→ What you should do
Among the entries below, one stretch runs from the line that contains "Task: Open the コメント一覧 sidebar link" through the line that contains "Screen dimensions: 1024x768". Repeat that stretch exactly, ends included, and only that.

→ Task input
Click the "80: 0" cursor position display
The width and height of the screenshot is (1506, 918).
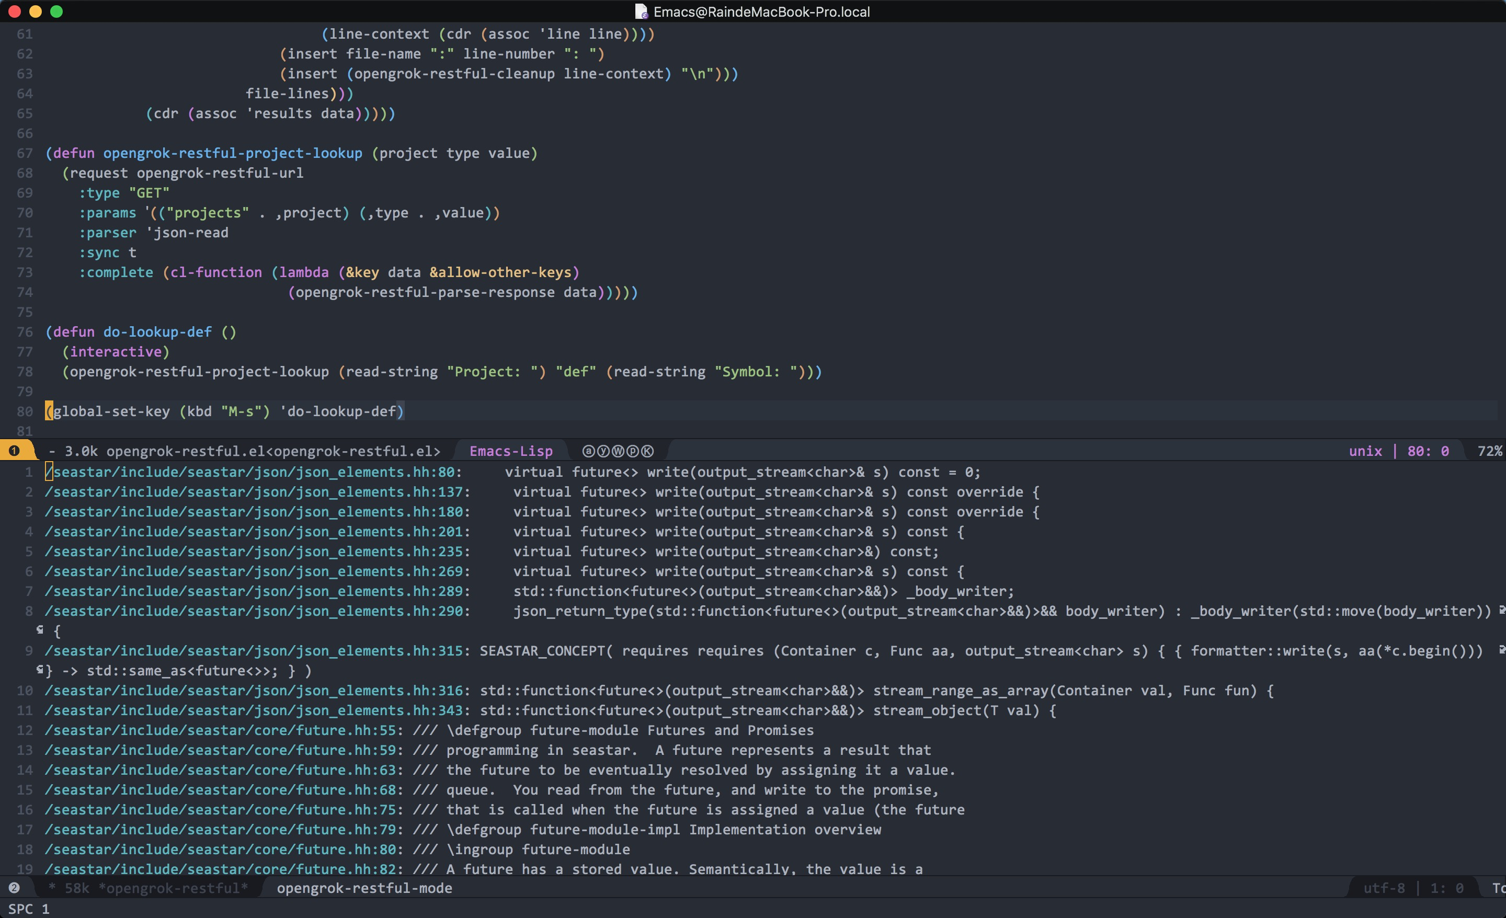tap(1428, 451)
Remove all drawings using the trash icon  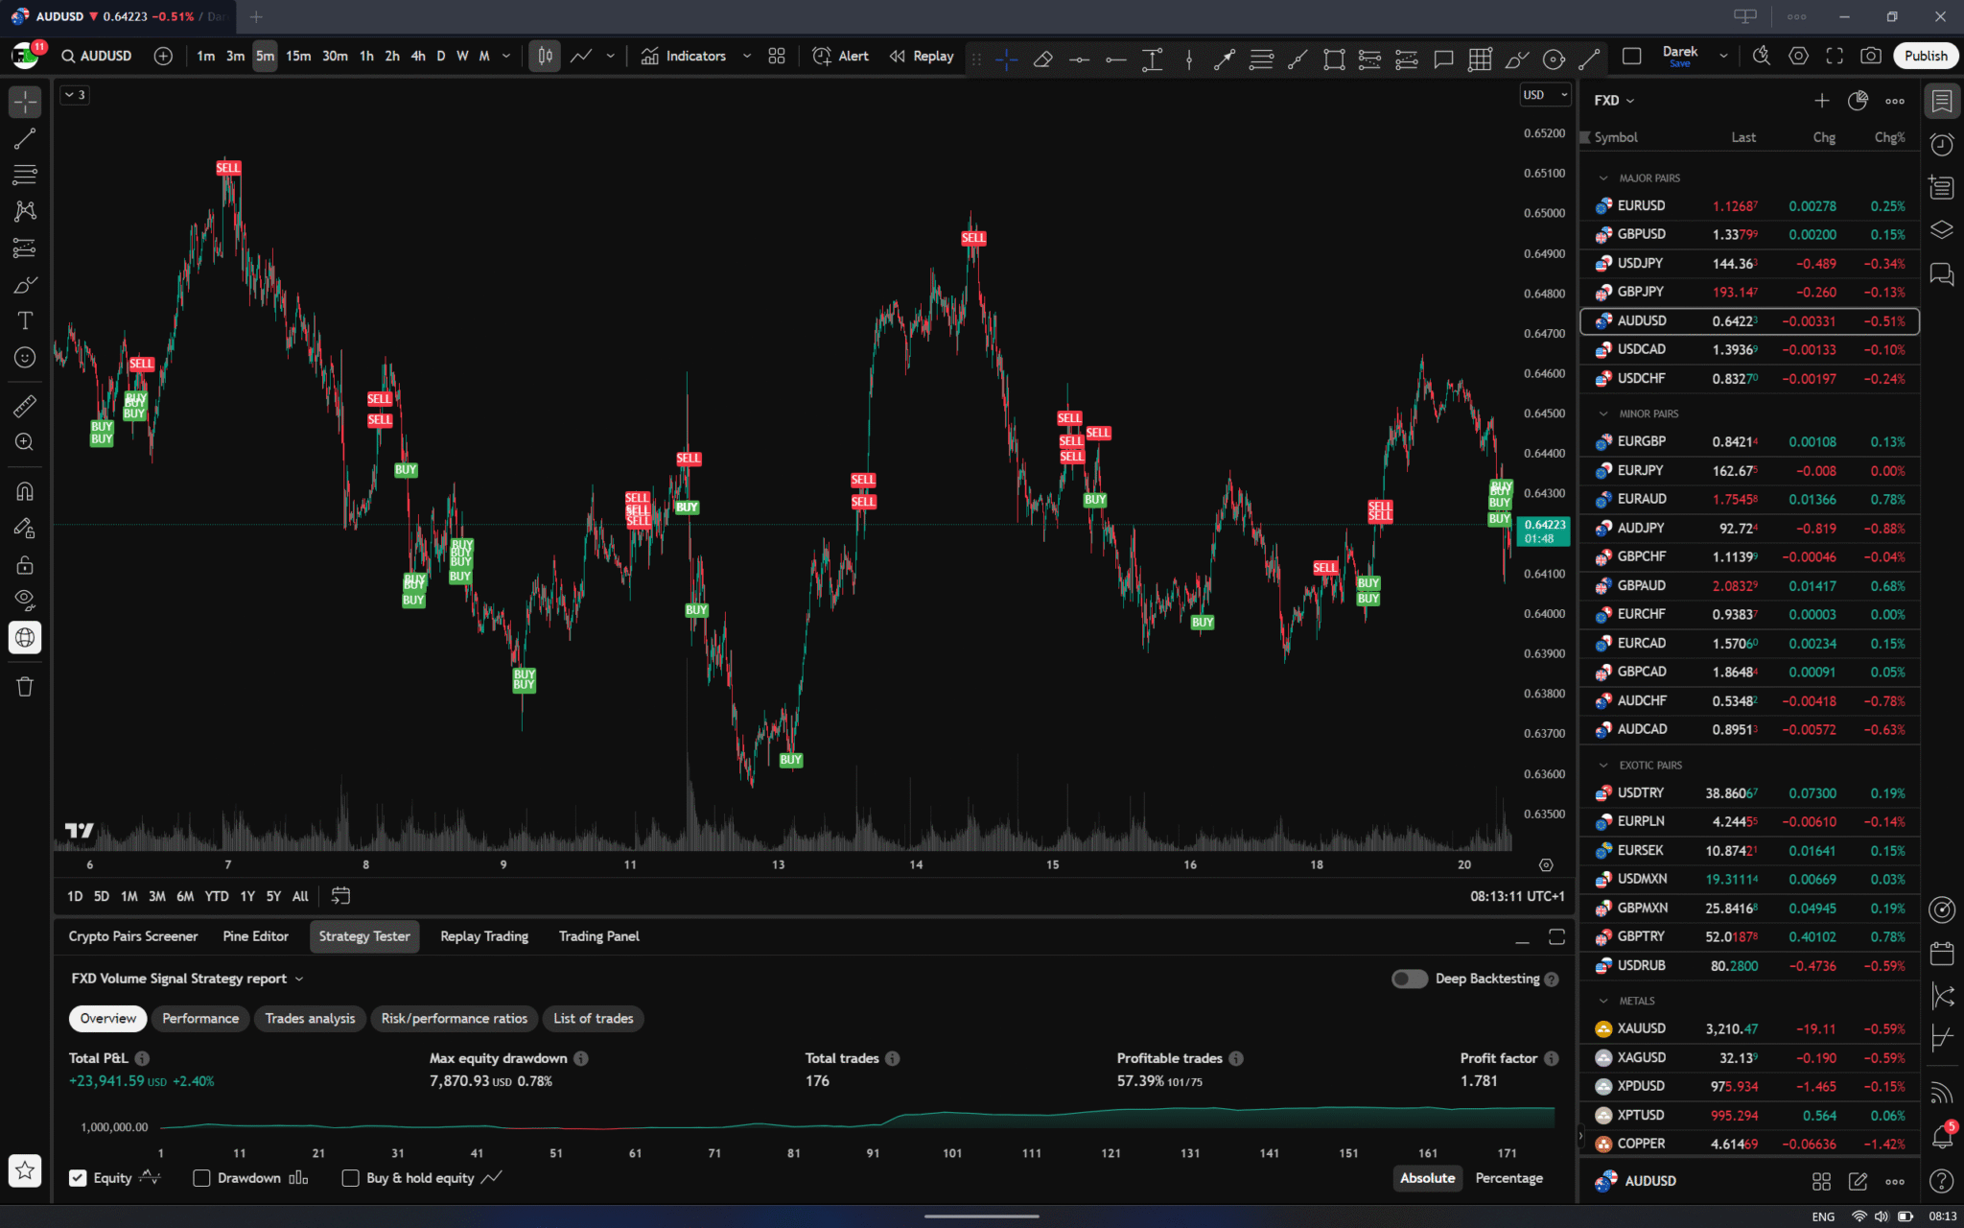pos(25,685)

...

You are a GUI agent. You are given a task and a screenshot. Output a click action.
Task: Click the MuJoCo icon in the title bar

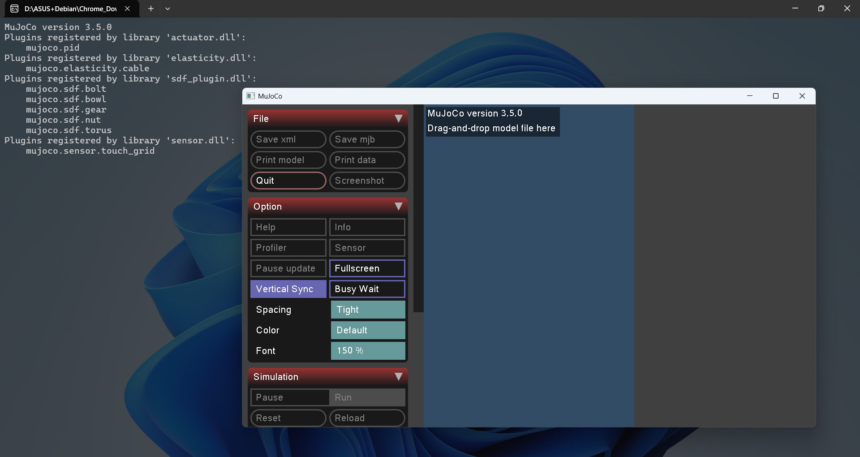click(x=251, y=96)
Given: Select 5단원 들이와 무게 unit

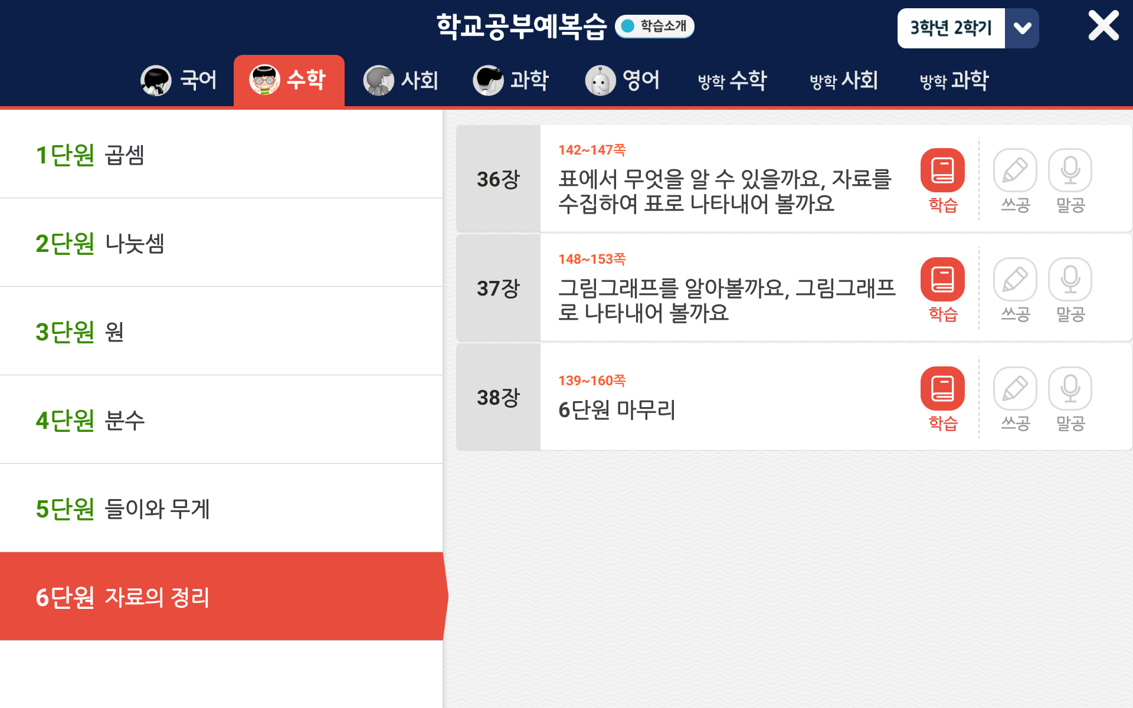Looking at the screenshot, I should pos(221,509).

==

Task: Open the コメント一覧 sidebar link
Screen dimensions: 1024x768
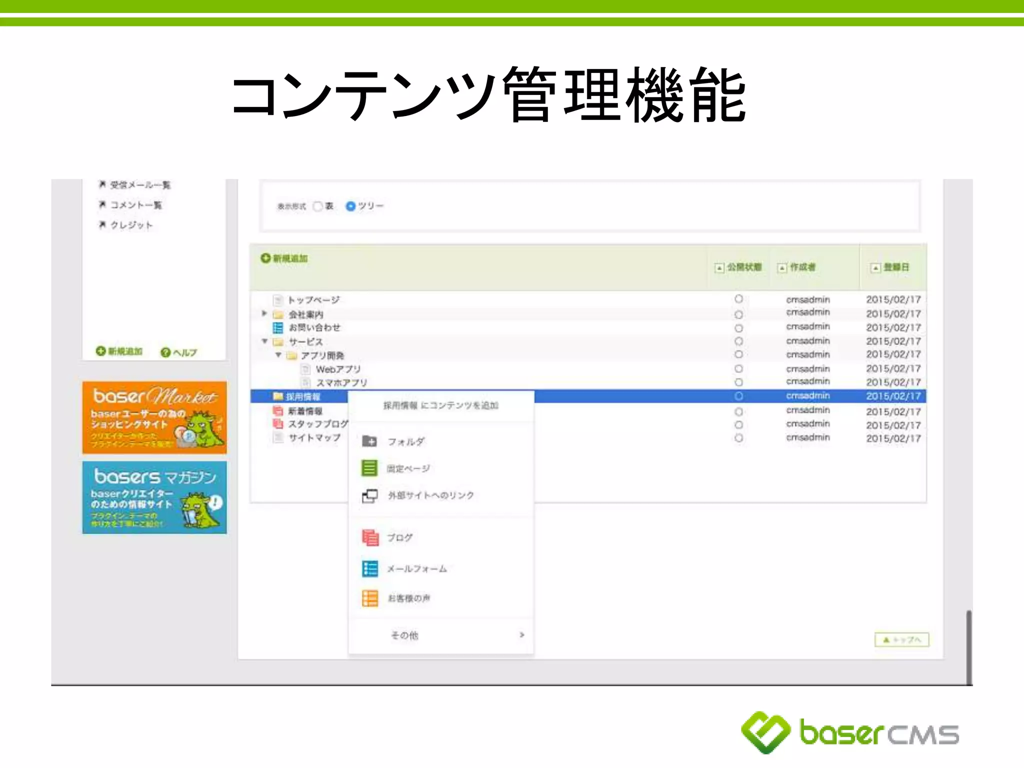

→ Response area
Task: Open the コメント一覧 sidebar link
Screen dimensions: 1024x768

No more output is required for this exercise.